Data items
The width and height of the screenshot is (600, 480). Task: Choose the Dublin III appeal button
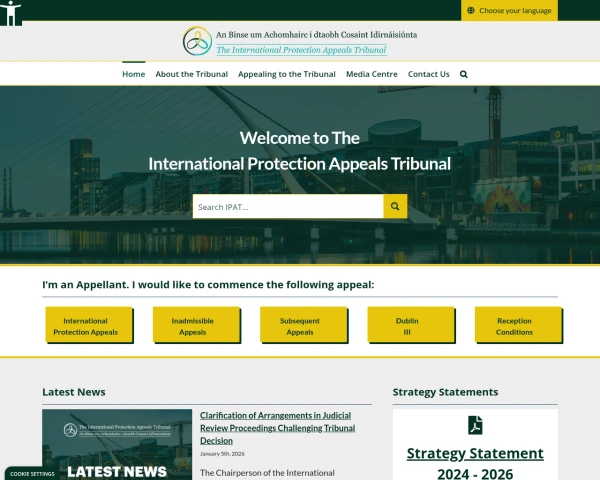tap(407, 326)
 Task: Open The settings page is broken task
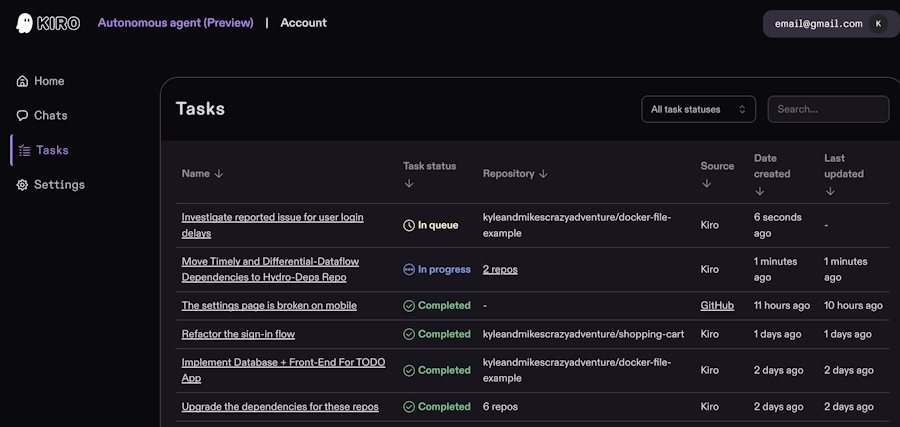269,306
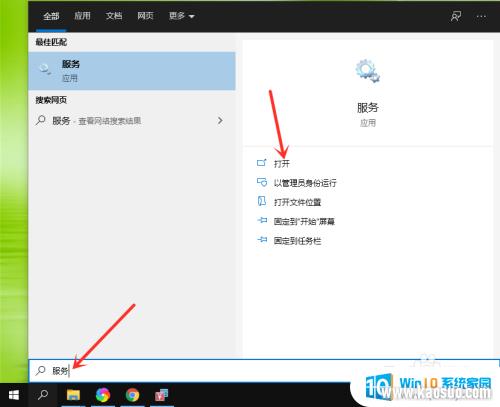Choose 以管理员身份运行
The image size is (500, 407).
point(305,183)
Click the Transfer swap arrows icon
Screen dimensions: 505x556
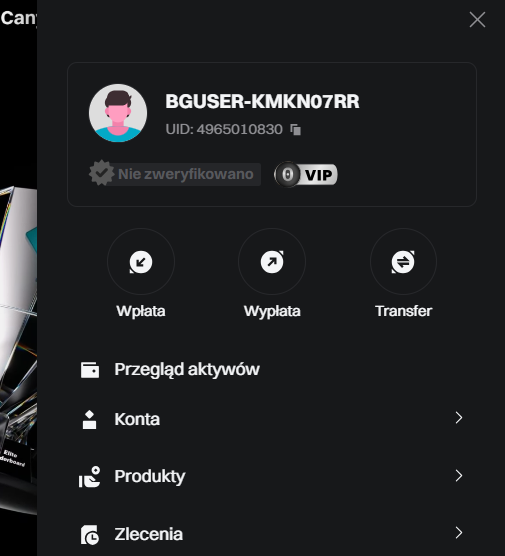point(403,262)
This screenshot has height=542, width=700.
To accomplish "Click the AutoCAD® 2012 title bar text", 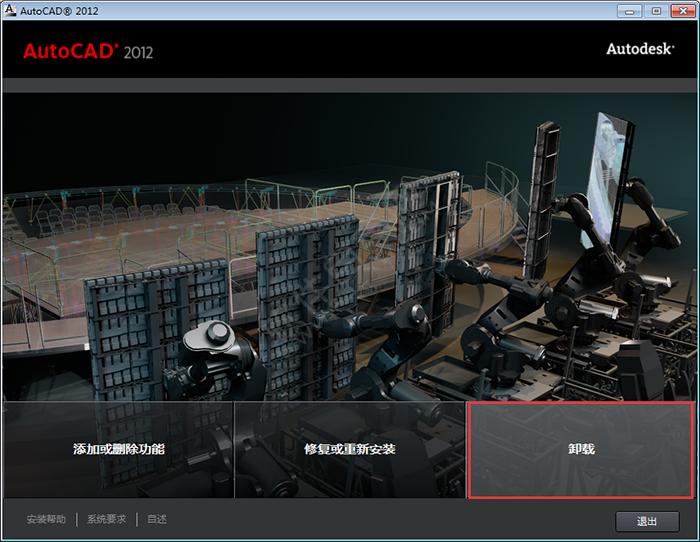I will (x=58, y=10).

--

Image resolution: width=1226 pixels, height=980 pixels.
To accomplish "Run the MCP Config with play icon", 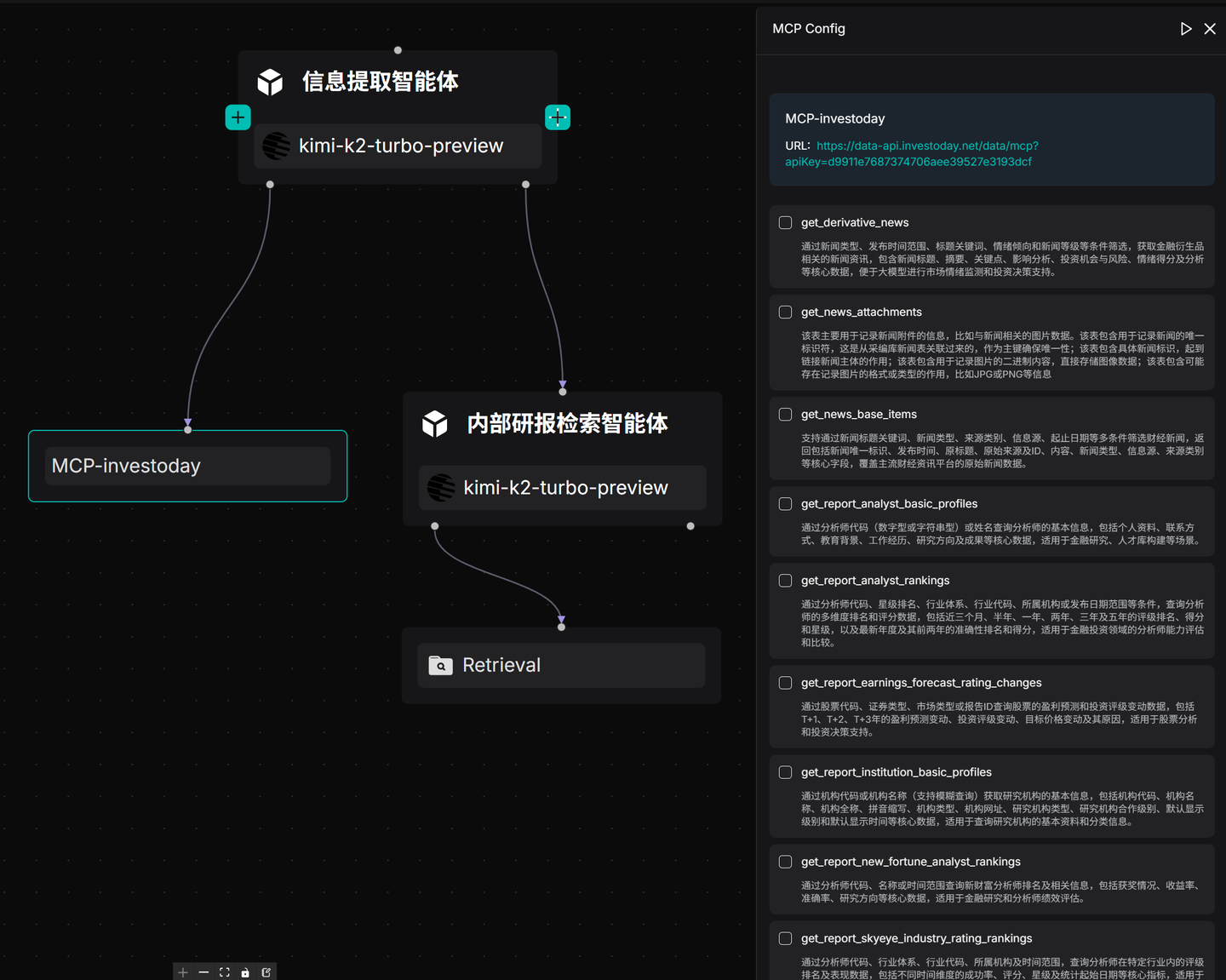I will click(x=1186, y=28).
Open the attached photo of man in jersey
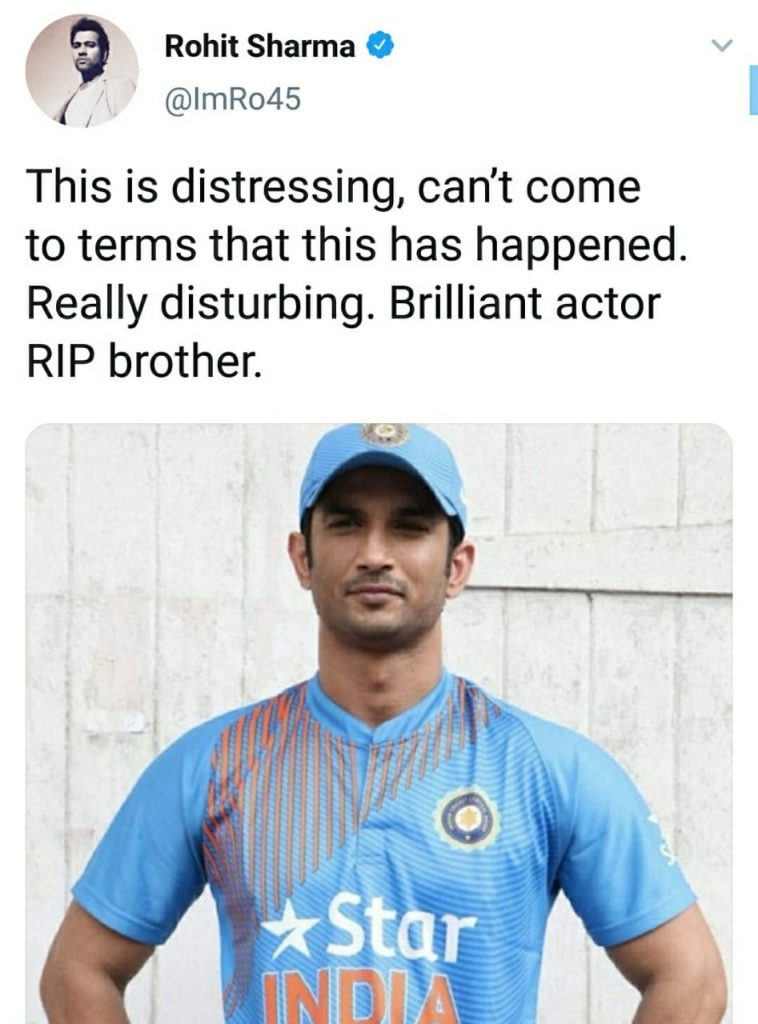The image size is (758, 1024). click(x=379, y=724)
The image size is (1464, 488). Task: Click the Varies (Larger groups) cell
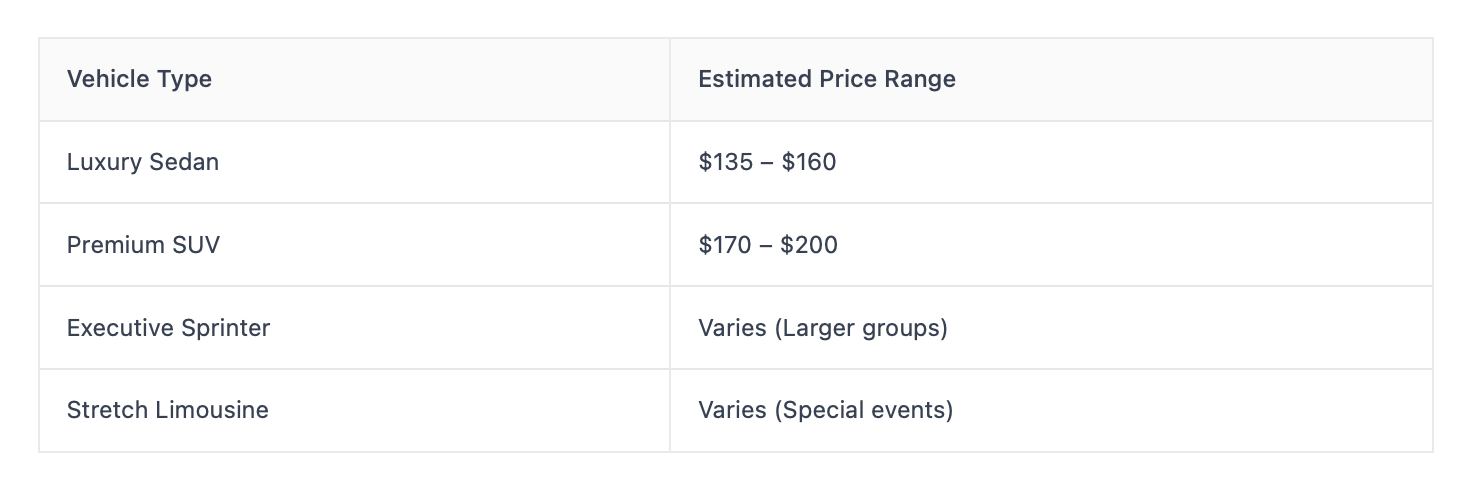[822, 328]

...

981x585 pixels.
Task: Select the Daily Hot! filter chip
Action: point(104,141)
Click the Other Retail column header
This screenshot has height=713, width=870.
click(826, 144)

> [Task prompt]: Look above for the line with "The width and" and copy exactly from it through the line with "This screenshot has height=542, width=700.", both included. Omit the pictures.

> [Problem solution]:
The width and height of the screenshot is (600, 480). Task: Choose the Dublin III appeal button
tap(407, 326)
 Task: Open The settings page is broken task
269,306
Choose 以管理员身份运行
The image size is (500, 407).
point(305,183)
Click the Transfer swap arrows icon
Screen dimensions: 505x556
point(403,262)
This screenshot has height=542, width=700.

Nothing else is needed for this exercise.